[Working data Boundary: Start]

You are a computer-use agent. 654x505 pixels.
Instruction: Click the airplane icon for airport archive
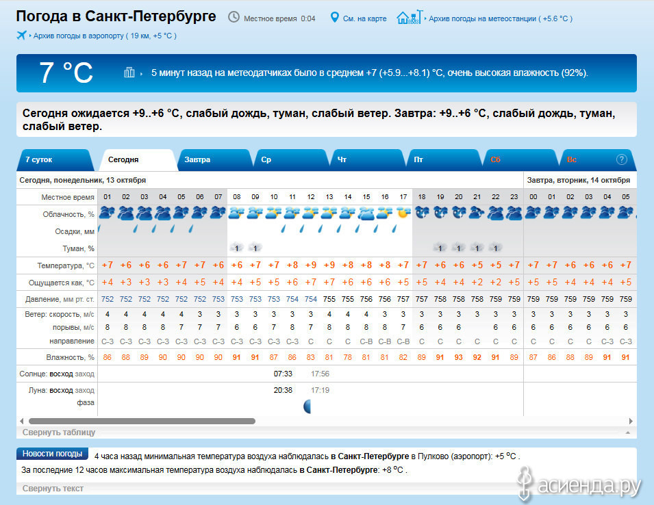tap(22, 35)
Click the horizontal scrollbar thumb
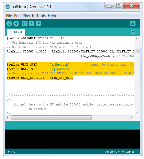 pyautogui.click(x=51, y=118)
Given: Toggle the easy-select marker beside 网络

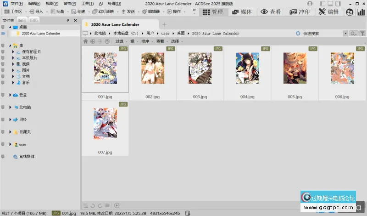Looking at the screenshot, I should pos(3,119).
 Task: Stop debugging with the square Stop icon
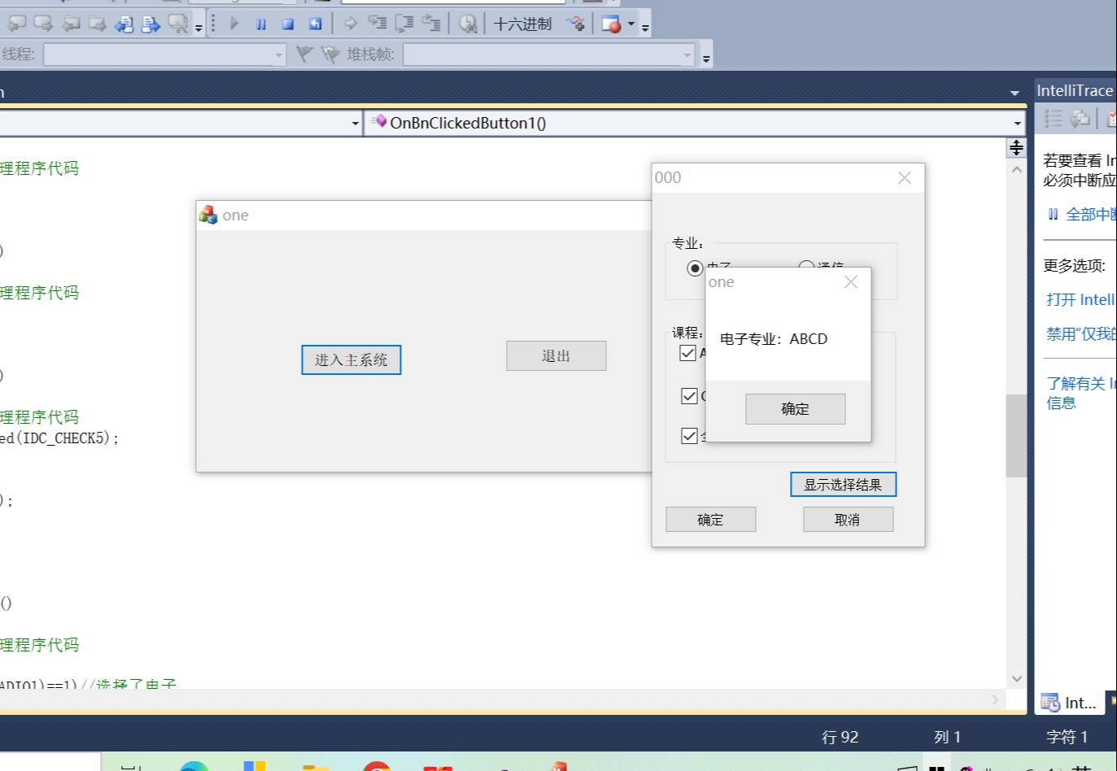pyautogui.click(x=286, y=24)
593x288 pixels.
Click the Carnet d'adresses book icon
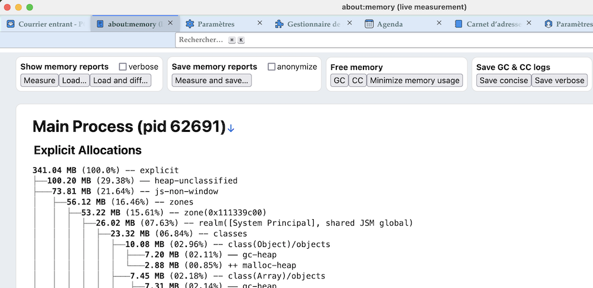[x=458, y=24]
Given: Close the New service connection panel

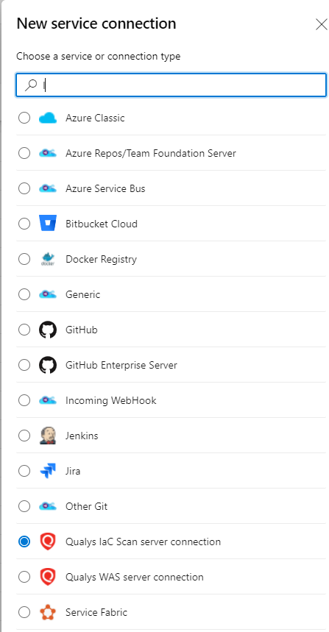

[Working data Boundary: End]

Work to be completed
Every line of the records above where the string "pixels" is found should be copied.

Response box
You are a computer-use agent. 654x505 pixels.
593x288 pixels.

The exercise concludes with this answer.